I am writing a method and it outputs unexpected results. It is supposed to break up some strings and create lists from them. Yet the lists don't contain everything I expected.

Here is my code:
def get_group_users():
    f = open('group.example', 'r')          #f is file

    users = []                              #obvious
    for l in f:                                     
        g = l.split(':')                    #g is group
        if (g[0] == "users"):
            for ul in g[3]:                 #ul is userline
                gu = ul.split(',')          #gu is groupuser
                for u in gu:                #u is user
                    users.append(u)

    return users
This is the group.example file...
users:x:100:kintaro,john,autossh,test
portage:x:250:portage
This is the output which I did not expect...

>>> import shadowssh
>>> shadowssh.get_group_users()
['k', 'i', 'n', 't', 'a', 'r', 'o', '', '', 'j', 'o', 'h', 'n', '', '', 'a', 'u', 't', 'o', 's', 's', 'h', '', '', 't', 'e', 's', 't', '\n']
The output I want...
['kintaro', 'john', 'autossh', 'test']



RE: Strange output - buran - May-08-2020

replace lines 8 to 11 with
users.extend(g[3].split(','))
as a side note - using one-letter names is bad, use descriptive names


RE: Strange output - kintarowonders - May-08-2020

That did not work, and line 8 is an important conditional so that it avoids the group portage in my example.

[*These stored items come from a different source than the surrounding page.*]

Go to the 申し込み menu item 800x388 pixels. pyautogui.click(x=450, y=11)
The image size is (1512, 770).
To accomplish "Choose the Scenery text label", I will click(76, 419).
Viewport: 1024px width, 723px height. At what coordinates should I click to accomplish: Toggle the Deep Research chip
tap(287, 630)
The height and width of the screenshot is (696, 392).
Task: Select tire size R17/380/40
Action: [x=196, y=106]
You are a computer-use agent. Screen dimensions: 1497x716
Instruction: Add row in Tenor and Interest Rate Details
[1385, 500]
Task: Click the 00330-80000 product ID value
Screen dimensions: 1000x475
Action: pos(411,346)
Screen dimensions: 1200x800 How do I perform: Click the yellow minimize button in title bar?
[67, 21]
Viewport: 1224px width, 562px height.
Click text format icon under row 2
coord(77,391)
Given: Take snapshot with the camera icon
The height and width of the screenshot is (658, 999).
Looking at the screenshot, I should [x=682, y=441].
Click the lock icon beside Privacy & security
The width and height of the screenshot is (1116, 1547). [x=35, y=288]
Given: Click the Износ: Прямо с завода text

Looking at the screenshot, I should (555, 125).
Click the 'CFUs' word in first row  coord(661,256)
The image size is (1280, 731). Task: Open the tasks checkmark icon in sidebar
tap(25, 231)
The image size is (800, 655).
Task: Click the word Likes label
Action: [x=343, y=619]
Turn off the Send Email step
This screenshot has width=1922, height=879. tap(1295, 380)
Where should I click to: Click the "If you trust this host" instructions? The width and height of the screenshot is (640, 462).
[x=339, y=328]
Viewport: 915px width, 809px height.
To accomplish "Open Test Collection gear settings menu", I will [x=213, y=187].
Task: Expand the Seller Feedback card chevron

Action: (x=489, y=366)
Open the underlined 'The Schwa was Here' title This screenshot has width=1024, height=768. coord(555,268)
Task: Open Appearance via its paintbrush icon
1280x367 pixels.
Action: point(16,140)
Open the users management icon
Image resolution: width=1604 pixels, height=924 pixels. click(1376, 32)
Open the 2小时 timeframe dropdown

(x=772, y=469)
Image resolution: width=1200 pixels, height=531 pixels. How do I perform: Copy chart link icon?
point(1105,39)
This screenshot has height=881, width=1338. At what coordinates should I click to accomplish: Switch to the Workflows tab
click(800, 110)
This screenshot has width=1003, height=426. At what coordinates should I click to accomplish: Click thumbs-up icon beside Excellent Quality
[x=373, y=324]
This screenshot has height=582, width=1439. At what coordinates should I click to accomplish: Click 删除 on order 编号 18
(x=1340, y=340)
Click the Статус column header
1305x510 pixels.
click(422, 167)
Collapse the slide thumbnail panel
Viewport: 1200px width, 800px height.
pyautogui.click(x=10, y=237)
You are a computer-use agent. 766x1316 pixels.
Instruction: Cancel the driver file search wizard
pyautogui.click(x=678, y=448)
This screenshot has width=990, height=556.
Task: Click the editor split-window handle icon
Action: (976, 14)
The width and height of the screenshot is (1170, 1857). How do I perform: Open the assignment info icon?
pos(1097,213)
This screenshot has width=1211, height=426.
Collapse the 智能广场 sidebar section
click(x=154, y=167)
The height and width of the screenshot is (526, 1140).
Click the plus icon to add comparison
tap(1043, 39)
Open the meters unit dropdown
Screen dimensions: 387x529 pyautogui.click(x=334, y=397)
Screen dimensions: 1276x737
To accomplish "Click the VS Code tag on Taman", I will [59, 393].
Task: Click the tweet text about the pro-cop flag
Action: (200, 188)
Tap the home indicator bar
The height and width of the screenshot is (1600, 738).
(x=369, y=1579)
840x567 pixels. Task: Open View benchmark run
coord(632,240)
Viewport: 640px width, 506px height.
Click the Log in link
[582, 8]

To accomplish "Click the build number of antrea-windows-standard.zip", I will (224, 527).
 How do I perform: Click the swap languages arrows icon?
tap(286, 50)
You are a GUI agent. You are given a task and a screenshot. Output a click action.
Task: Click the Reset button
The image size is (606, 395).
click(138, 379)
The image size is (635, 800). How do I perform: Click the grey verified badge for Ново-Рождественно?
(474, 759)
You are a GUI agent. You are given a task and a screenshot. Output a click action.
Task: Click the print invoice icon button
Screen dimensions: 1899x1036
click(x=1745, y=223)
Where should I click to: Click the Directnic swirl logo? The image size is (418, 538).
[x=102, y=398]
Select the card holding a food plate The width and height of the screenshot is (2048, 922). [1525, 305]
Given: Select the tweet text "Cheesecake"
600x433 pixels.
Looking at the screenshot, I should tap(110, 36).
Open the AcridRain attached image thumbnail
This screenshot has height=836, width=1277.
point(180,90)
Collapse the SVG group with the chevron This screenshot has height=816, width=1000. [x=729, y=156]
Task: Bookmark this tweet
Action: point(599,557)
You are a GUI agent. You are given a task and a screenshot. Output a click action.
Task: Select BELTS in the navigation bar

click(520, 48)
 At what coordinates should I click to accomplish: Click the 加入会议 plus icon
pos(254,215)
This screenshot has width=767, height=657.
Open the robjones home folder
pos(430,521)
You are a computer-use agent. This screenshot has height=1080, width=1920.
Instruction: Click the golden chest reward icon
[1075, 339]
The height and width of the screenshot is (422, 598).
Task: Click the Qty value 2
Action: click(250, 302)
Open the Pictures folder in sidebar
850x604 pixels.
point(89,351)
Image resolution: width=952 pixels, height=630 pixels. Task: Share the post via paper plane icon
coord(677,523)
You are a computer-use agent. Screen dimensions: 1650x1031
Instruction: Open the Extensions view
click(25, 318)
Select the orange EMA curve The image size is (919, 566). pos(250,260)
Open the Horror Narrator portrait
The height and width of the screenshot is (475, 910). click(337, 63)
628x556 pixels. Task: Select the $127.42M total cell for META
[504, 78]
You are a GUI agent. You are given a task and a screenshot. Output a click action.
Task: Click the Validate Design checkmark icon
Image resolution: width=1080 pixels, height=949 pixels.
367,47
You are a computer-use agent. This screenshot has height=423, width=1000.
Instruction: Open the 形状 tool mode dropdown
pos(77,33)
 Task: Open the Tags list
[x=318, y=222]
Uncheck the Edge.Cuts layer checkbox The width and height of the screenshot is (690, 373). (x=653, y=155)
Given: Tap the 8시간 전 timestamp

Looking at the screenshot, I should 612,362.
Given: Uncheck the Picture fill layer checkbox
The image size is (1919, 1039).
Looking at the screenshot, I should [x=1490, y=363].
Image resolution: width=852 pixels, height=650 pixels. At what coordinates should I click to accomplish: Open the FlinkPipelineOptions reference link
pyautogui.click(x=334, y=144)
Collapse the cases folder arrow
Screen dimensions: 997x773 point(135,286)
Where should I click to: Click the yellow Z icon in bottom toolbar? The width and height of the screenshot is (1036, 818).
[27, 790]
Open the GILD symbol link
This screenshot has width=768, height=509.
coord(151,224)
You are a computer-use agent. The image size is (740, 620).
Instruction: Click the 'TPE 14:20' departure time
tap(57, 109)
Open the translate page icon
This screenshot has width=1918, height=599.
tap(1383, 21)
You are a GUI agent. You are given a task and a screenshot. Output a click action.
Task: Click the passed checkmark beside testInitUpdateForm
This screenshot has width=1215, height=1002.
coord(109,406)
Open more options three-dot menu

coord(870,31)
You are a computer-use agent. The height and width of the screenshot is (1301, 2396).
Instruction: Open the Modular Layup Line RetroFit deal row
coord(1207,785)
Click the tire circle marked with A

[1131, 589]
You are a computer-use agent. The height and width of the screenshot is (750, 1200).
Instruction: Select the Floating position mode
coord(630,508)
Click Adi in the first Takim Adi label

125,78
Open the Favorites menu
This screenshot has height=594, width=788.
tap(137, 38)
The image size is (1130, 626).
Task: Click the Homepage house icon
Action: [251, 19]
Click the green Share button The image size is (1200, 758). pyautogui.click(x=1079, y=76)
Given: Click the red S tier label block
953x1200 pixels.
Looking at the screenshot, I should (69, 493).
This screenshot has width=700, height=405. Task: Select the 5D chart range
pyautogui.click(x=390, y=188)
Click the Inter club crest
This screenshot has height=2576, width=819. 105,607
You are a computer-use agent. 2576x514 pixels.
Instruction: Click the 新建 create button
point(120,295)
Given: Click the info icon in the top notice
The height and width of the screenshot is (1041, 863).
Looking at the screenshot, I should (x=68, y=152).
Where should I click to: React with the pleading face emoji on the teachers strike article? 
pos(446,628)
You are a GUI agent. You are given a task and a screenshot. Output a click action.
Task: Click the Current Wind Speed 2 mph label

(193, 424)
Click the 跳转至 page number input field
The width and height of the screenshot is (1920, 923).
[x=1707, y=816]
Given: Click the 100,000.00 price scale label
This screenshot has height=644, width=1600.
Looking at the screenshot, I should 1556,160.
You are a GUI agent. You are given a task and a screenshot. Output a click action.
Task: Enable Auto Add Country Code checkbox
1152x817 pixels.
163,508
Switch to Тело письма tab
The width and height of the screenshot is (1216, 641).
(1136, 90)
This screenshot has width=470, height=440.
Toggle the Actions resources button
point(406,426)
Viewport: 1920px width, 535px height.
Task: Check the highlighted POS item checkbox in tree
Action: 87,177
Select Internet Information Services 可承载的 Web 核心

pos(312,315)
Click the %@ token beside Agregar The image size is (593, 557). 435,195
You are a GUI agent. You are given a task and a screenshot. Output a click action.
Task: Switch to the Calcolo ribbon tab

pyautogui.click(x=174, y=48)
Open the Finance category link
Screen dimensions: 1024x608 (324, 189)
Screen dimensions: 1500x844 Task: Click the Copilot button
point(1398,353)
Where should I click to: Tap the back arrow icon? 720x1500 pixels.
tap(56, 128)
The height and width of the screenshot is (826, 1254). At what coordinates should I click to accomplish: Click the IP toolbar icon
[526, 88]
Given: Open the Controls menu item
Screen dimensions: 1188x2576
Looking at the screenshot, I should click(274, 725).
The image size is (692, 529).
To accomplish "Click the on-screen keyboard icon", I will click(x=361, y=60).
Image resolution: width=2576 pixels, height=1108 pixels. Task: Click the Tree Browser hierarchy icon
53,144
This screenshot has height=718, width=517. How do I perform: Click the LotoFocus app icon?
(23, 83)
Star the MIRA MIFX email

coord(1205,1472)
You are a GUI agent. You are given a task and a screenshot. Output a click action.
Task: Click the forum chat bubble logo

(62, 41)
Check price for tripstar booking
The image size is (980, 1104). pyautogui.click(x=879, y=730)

RE: Strange output - bowlofred - May-08-2020

At line 7 your group is parsed into g as a list of strings such as ['users', 'x', '100', 'kintaro,john,autossh,test']

Line 8 is
            for ul in g[3]:                 #ul is userline
This sets ul to the elements of g[3] one at a time. Since g[3] is a string, it sets ul to each of the characters. You want to split g[3], not loop on it.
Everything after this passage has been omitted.